* _What you will do_:
Return the complete listing that follows, with each line reproduced exactly.

━━━━━━━━━━━━━━━━━━━━

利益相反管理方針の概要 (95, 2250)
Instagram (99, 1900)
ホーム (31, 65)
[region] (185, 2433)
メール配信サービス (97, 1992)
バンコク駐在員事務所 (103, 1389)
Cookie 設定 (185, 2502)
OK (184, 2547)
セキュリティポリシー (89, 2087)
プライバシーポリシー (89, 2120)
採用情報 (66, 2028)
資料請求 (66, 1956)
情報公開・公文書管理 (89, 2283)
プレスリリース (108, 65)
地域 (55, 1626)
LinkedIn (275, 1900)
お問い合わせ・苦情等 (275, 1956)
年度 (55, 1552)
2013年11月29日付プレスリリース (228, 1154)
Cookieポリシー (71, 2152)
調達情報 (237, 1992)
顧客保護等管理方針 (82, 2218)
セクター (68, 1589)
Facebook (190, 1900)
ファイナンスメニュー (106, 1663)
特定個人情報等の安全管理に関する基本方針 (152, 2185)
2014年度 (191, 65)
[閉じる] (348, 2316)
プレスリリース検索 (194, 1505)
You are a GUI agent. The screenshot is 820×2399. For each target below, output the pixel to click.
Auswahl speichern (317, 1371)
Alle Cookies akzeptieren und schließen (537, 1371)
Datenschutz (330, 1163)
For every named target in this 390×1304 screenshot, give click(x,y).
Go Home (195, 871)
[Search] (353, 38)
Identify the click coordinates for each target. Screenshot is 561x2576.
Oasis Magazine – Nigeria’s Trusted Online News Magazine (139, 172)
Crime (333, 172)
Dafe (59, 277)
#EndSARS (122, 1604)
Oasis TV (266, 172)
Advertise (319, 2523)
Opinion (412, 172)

━━━━━━━━━━━━━━━━━━━━

* _Problem solution_:
利益相反管理方針の概要 (95, 2250)
Instagram (99, 1900)
ホーム (31, 65)
[region] (185, 2433)
メール配信サービス (97, 1992)
バンコク駐在員事務所 (103, 1389)
Cookie 設定 (185, 2502)
OK (184, 2547)
セキュリティポリシー (89, 2087)
プライバシーポリシー (89, 2120)
採用情報 (66, 2028)
資料請求 (66, 1956)
情報公開・公文書管理 (89, 2283)
プレスリリース (108, 65)
地域 (55, 1626)
LinkedIn (275, 1900)
お問い合わせ・苦情等 (275, 1956)
年度 (55, 1552)
2013年11月29日付プレスリリース (228, 1154)
Cookieポリシー (71, 2152)
調達情報 (237, 1992)
顧客保護等管理方針 (82, 2218)
セクター (68, 1589)
Facebook (190, 1900)
ファイナンスメニュー (106, 1663)
特定個人情報等の安全管理に関する基本方針 (152, 2185)
2014年度 (191, 65)
[閉じる] (348, 2316)
プレスリリース検索 (194, 1505)
You are a GUI agent. The screenshot is 820×2399. For each target below, output the pixel to click.
Auswahl speichern (317, 1371)
Alle Cookies akzeptieren und schließen (537, 1371)
Datenschutz (330, 1163)
For every named target in this 390×1304 screenshot, give click(x,y).
Go Home (195, 871)
[Search] (353, 38)
Identify the click coordinates for each target. Screenshot is 561x2576.
Oasis Magazine – Nigeria’s Trusted Online News Magazine (139, 172)
Crime (333, 172)
Dafe (59, 277)
#EndSARS (122, 1604)
Oasis TV (266, 172)
Advertise (319, 2523)
Opinion (412, 172)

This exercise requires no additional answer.